By Don & Barbara Laine
New Mexico has lost an institution.
The Pie-O-Neer Pie Bar in Pie Town, New Mexico, has closed after more than 20 years in business, a victim of the Coronavirus pandemic. The announcement was made by owner Kathy Knapp, according to an article in the Socorro, New Mexico, newspaper “El Defensor Chieftain.” She told the newspaper that she opened the pie shop for the season this year on Pi Day (March 14), but because of the pandemic closed the next day. More on Pi Day below.
A number of RMOWP members will remember Pie Town and the Pie-O-Neer from the 2001 conference of New Mexico Outdoor Writers and Photographers (NMOWP) , a group with which RMOWP had numerous cross-over members at the time. That conference, organized by Anne Sullivan, a member of both organizations, took place during Pie Town’s annual Pie Festival in September.
Over the years the Pie-O-Neer and Ms. Knapp were featured in numerous articles nationally and regionally, including in Sunset Magazine, The Food Network, and TV’s “CBS Sunday Morning.” Last year, the pie shop was honored by New Mexico Magazine for its chocolate cream pie, naming it the best dessert in the state in the “down-home” category.

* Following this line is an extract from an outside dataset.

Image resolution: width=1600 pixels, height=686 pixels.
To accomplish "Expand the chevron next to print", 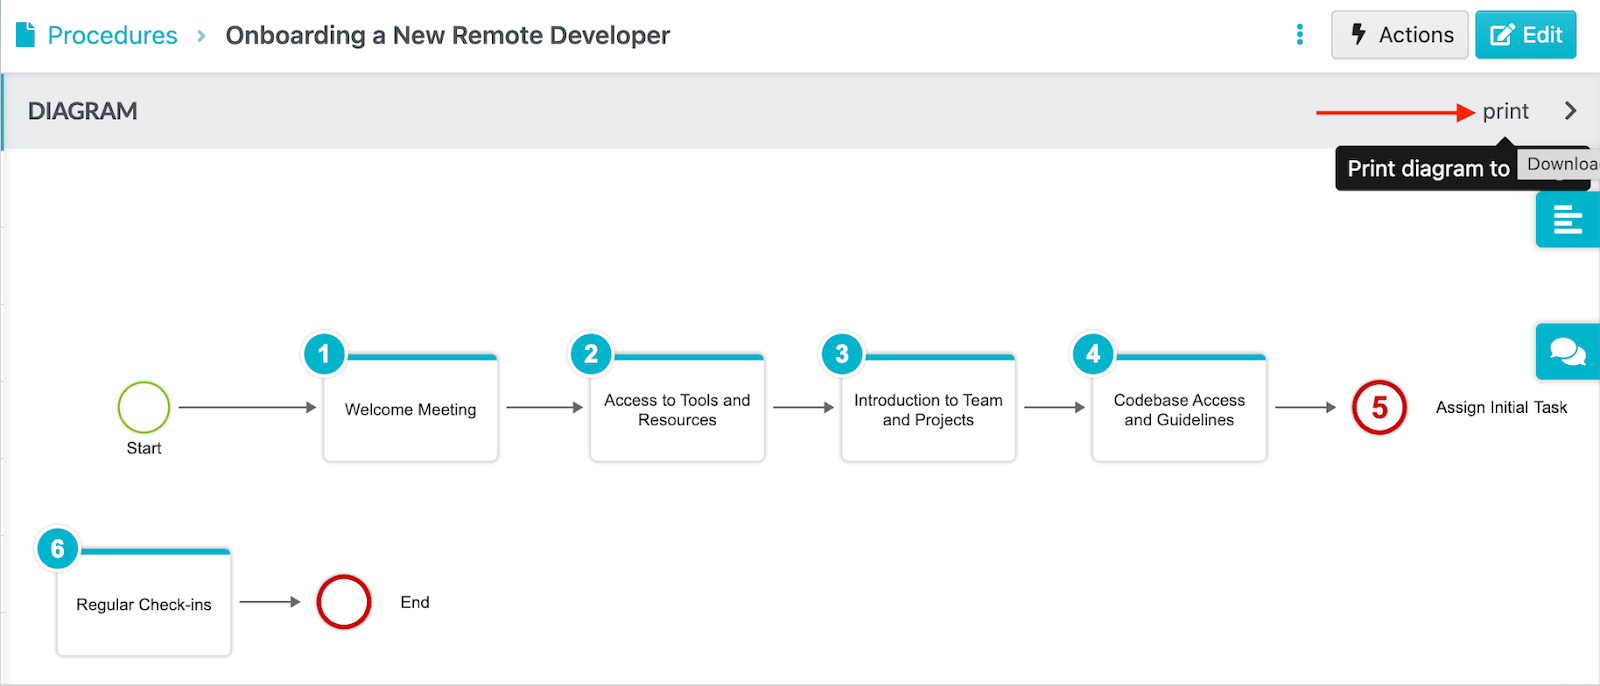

Former RMOWP president Kelly Gatlin, of Datil, New Mexico, who served 11 consecutive years as a RMOWP board member and officer, retired from the National Radio Astronomy Observatory (NRAO) after 21 years. The agency operates the Very Large Array radio telescope on the Plains of St. Agustin, halfway between the communities of Magdalena and Datil in west central New Mexico.
At the time the Pie-O-Neer opened in the mid-1990’s, Kelly met Knapp and her family when he was stationed at the Pie Town Very Long Baseline Array, one of NRAO’s ten radio antennas. During NMOWP’s conference, we enjoyed a chicken pot pie dinner at the Pie-O-Neer, and Kelly led attendees on tours of both radio telescope sites. (Note: The NRAO radio telescope facility is featured prominently in the 1997 film “Contact,” starring Jodie Foster and Matthew McConaughey).
Pie Town, with a population of fewer than 200, sits along U.S. 60, two miles west of the Continental Divide and about 83 miles west of Socorro, New Mexico. In the early 20th century a bakery in the community produced very popular apple pies, thus the town’s name.
Kelly told us that at one time there were four cafes in town – two full-service and two pie shops. The Pie-O-Neer, which began as a cafe at the site of an old trading post, had evolved into a pie shop. Then there were just two – The Gatherin’ Place cafe and Pie-O-Neer. Now it’s just the Gatherin’ Place. “Good news is,” Kelly said, “there’s still pie in Pie Town and the Gatherin’ Place sells lots of ’em.”
So, what’s Pi Day? Well, to start with, as any math geek can tell you, pi (π) is the ratio of a circle’s circumference to its diameter, any circle, any size, anywhere. After thousands of years of measuring circular objects, this ratio was determined to be a bit more than 3.14159 and on and on ad infinitum. And because it is a constant number, never ever changing, Pi Day is March 14th (3.14). Mathematicians celebrate primarily by eating pie – any kind of pie, from apple to rhubarb to pizza – or consuming any other food beginning with “pi,” such as pineapples and pistachios. (Check out piday.org if you don’t believe us.)